BAGHDAD -- Authorities in Iraq said Friday that car bombs inside the parking lots of two top hotels had killed at least 15 people in the capital Baghdad, with dozens more wounded.
Police officials said a car bomb exploded in the parking lot of Babil Hotel late Thursday. About one minute later, a second car bomb went off inside the parking lot of Cristal Hotel, formerly Sheraton.
Initial reports said 10 people were killed and 27 wounded, but the casualty figures rose overnight.
Nobody claimed responsibility, but Iraq witnesses almost daily attacks that have frequently been claimed by the Islamic State of Iraq and Syria (ISIS), which seized large swaths of the country during a blitz last year.
ISIS launched a wave of suicide and truck bombs earlier this week, a day after Iraqi officials announced an offensive to reclaim territory from the militants in sprawling Anbar province, just to the west of Baghdad.

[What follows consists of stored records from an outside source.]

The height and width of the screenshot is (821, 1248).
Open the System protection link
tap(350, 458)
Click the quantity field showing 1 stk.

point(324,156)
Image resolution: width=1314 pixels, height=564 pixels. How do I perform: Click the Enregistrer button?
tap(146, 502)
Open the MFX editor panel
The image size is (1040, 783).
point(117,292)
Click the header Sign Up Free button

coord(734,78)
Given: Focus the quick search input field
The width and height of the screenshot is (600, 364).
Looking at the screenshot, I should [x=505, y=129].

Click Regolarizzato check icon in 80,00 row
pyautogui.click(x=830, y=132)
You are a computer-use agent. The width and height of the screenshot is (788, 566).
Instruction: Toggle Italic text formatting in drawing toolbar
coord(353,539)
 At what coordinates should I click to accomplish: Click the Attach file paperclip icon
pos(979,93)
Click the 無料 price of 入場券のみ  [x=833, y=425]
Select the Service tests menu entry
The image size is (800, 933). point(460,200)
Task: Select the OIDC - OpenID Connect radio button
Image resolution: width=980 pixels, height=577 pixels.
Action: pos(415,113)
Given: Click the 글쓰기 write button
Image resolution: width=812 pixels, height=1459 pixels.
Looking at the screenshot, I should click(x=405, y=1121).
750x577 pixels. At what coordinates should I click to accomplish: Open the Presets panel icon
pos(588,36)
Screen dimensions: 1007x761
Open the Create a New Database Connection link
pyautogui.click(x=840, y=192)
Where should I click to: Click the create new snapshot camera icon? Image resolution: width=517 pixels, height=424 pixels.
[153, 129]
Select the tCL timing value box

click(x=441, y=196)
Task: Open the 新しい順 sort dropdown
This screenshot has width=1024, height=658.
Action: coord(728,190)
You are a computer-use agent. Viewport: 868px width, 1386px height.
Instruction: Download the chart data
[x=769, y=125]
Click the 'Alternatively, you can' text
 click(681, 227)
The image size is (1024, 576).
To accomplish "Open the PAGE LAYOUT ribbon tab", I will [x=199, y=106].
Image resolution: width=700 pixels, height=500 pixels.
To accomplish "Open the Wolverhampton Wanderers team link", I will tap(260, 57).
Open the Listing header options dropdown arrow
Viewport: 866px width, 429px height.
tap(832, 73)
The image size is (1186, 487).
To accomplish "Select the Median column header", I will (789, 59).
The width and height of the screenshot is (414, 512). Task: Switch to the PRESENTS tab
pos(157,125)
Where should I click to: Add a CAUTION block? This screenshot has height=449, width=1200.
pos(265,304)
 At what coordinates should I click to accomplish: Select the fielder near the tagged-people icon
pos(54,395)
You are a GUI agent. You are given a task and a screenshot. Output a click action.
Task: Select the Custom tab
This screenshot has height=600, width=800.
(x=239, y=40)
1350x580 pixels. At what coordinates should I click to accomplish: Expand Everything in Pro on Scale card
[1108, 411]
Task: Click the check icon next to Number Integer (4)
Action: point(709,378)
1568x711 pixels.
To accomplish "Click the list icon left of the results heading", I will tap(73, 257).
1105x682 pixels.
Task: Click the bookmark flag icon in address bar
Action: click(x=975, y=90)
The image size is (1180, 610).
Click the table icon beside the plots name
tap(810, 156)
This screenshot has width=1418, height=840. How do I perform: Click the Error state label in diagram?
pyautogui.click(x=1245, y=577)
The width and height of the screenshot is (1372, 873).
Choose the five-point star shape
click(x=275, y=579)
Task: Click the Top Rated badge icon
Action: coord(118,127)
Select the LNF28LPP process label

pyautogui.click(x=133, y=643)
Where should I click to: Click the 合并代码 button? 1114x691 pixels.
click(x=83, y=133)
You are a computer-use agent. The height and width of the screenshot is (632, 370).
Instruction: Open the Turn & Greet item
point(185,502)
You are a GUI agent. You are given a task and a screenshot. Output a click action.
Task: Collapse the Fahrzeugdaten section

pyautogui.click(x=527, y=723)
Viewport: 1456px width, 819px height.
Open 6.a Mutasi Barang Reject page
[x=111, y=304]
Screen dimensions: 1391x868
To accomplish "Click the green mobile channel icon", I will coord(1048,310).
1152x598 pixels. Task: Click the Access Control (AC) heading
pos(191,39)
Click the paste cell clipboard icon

The Sunni extremist group swept through Anbar's provincial capital of Ramadi about two weeks ago as the Iraqi army fled, leaving behind them an array of U.S.-supplied weaponry.
In response to the embarrassing and strategically significant defeat, the central government in Baghdad cobbled together a fighting force, using local Sunni militiamen and reassembled government troops to launch the new offensive in Anbar. But one of the largest contingents -- the one which has asserted its leadership in the offensive -- is an umbrella group of Shiite Muslim militias.
The government-backed Shiite militias' high-profile role in the new military operation risks alienating the largely Sunni Muslim population in Anbar, and has heightened fears of renewed or intensified sectarian violence.
ISIS plays directly to those fears, often attacking Iraq's minority Shiite population to propagate the sectarian mistrust.